Collected data
↓

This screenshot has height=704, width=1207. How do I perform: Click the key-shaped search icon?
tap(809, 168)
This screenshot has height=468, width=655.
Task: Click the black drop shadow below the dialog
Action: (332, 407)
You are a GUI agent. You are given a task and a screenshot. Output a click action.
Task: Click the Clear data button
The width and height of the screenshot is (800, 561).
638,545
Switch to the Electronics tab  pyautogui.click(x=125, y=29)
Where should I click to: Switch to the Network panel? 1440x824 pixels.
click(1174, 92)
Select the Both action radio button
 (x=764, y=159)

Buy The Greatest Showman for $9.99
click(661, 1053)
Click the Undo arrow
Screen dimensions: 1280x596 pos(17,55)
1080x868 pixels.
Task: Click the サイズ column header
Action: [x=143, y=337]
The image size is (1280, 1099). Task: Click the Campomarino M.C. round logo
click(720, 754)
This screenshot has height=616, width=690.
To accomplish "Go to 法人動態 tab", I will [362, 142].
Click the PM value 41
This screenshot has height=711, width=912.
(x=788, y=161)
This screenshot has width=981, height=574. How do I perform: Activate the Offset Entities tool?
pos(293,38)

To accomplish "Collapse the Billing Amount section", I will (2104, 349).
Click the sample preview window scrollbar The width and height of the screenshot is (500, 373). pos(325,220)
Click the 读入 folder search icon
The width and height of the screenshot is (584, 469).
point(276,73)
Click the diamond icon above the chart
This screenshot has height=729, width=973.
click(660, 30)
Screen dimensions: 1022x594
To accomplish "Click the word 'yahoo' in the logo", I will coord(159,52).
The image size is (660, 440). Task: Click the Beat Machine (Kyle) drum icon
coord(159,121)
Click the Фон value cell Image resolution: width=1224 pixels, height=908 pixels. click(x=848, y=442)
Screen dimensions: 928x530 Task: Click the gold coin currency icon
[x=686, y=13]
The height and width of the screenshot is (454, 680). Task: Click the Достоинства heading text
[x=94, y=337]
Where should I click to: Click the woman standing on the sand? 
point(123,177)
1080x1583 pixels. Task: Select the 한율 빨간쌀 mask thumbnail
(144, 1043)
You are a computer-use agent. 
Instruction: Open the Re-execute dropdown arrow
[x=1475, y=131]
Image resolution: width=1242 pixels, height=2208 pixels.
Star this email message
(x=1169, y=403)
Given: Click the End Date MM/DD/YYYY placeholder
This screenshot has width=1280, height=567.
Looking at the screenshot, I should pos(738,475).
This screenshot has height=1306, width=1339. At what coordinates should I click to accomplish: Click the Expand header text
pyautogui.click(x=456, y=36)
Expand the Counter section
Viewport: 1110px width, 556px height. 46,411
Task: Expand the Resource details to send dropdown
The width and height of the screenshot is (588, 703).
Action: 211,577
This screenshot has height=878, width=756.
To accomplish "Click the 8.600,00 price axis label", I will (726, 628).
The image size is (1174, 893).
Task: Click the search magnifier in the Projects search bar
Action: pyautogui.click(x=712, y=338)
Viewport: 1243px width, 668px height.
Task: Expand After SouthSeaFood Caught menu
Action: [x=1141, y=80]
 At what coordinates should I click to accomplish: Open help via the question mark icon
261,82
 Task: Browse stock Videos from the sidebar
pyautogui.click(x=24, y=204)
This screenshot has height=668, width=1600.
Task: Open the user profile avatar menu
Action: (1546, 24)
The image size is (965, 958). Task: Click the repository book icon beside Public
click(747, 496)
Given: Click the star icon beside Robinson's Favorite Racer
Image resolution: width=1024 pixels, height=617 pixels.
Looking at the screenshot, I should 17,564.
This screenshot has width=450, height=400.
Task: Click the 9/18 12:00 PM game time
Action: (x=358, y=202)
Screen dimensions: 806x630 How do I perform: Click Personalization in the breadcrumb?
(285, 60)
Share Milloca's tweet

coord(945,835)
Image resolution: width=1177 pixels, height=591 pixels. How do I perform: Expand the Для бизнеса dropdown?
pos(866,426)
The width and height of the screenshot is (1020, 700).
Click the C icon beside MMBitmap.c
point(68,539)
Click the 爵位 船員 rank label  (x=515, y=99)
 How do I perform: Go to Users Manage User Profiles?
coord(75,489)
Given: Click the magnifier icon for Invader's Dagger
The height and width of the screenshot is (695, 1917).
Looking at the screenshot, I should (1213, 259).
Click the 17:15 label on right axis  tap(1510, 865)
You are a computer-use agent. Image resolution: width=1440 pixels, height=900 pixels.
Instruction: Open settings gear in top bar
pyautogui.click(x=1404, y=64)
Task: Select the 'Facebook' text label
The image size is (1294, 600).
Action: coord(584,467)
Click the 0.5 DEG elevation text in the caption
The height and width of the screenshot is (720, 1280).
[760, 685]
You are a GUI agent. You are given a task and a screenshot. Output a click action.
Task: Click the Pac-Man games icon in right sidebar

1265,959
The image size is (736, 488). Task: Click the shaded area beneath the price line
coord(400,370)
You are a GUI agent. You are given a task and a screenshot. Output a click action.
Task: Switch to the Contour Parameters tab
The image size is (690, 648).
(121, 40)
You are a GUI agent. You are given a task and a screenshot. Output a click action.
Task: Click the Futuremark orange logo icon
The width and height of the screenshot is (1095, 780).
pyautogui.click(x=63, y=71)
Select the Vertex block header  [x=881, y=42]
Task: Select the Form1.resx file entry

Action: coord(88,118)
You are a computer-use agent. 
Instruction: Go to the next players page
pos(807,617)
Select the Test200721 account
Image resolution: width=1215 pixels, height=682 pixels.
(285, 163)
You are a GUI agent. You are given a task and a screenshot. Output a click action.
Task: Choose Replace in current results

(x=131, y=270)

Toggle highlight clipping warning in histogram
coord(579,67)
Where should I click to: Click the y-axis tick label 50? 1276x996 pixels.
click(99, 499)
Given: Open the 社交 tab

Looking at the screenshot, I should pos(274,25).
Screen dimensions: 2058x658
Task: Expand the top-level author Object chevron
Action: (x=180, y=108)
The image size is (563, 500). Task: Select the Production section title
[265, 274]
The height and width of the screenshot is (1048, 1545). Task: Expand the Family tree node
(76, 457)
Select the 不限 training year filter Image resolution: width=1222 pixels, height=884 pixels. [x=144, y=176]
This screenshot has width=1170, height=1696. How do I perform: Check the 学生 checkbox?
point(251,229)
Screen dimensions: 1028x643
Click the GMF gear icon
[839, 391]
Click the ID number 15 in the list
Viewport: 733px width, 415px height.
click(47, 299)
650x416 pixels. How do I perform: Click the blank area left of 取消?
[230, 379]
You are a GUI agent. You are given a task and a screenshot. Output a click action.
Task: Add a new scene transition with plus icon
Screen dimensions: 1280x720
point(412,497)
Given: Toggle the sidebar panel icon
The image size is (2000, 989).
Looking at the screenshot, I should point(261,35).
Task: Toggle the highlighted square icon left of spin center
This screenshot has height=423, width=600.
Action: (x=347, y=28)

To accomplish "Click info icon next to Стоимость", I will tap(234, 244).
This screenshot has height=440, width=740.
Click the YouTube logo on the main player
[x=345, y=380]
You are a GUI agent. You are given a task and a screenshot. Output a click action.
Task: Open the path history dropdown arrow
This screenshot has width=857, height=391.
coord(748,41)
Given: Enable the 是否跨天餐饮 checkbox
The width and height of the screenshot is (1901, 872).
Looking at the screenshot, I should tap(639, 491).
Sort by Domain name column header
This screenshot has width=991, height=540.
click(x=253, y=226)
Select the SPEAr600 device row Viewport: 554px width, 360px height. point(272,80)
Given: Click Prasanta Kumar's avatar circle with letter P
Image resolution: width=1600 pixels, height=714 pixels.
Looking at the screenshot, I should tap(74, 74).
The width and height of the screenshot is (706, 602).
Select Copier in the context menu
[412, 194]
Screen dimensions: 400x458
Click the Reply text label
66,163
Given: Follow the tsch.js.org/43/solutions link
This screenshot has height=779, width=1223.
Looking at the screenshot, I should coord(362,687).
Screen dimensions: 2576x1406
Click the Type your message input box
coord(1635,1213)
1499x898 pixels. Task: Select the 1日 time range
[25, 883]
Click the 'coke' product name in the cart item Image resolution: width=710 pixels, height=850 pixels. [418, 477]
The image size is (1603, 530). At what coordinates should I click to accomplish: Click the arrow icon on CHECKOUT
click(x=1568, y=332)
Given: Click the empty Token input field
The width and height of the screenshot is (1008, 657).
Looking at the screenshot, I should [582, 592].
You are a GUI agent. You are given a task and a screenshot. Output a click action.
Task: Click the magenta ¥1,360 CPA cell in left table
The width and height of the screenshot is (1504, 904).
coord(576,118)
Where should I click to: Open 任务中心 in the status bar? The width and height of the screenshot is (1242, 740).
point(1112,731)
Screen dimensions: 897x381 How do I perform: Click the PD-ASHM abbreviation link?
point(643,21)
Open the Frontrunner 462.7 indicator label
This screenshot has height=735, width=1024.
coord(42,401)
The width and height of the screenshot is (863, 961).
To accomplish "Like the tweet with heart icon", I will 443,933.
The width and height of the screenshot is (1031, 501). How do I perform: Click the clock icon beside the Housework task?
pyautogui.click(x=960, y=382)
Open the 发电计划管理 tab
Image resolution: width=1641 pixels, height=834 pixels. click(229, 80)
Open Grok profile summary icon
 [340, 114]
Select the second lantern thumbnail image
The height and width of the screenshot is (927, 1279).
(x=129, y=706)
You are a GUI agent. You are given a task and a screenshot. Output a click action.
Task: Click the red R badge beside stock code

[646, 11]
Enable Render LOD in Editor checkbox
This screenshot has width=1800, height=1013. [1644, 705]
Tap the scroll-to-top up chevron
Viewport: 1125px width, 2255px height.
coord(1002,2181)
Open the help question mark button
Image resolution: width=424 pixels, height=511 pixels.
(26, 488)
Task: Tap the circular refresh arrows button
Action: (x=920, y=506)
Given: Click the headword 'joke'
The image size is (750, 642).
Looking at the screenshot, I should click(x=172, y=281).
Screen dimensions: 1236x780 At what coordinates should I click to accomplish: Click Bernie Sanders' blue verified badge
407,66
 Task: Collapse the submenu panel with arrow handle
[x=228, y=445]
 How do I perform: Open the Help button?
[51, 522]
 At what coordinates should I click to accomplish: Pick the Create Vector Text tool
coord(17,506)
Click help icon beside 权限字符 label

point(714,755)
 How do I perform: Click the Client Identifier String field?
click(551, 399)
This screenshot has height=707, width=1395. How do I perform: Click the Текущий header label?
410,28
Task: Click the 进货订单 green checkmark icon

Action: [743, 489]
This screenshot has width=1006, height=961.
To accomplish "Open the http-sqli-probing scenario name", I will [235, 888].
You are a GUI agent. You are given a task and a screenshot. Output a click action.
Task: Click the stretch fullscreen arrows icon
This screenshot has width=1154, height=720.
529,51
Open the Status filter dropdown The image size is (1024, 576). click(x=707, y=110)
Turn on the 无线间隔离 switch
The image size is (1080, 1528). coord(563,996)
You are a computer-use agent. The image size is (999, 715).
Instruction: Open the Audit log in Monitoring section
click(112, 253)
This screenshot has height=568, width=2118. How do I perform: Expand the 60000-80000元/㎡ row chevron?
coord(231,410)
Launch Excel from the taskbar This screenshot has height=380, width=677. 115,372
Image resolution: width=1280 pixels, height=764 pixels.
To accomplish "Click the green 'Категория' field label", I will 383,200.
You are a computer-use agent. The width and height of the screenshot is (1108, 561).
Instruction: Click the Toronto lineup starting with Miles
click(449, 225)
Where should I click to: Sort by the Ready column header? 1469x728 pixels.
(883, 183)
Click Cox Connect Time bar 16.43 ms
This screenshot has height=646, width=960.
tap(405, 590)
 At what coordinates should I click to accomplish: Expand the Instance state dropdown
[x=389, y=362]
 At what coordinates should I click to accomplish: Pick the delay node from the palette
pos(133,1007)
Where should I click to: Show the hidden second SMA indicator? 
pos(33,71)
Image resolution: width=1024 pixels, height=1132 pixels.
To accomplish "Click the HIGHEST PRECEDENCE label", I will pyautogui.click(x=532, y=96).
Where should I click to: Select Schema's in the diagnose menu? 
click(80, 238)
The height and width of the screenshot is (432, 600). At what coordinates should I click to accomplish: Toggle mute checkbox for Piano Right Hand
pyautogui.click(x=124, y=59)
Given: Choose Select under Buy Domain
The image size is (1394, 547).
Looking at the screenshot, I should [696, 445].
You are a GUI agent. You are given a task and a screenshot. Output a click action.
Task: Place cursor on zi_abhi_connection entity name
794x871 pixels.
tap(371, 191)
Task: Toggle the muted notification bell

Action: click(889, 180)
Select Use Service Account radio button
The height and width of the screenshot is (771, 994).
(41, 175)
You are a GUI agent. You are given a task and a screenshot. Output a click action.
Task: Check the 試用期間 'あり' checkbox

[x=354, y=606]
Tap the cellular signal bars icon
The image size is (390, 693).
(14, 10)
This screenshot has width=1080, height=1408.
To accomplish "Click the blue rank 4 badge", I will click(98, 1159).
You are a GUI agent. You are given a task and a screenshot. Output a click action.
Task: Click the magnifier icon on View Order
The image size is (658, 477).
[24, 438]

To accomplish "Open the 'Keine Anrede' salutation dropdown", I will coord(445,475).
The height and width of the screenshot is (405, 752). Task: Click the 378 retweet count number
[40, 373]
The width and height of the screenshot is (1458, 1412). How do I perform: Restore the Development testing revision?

↑

◆ GOAL OF THE EXERCISE:
Take the lines from the first line of the records through the line holding "Switch to the Electronics", both included, and please reproduce them exactly with nothing added.

◆ SOLUTION TO THE PROBLEM:
This screenshot has height=704, width=1207. How do I perform: Click the key-shaped search icon?
tap(809, 168)
This screenshot has height=468, width=655.
Task: Click the black drop shadow below the dialog
Action: (332, 407)
You are a GUI agent. You are given a task and a screenshot. Output a click action.
Task: Click the Clear data button
The width and height of the screenshot is (800, 561).
638,545
Switch to the Electronics tab  pyautogui.click(x=125, y=29)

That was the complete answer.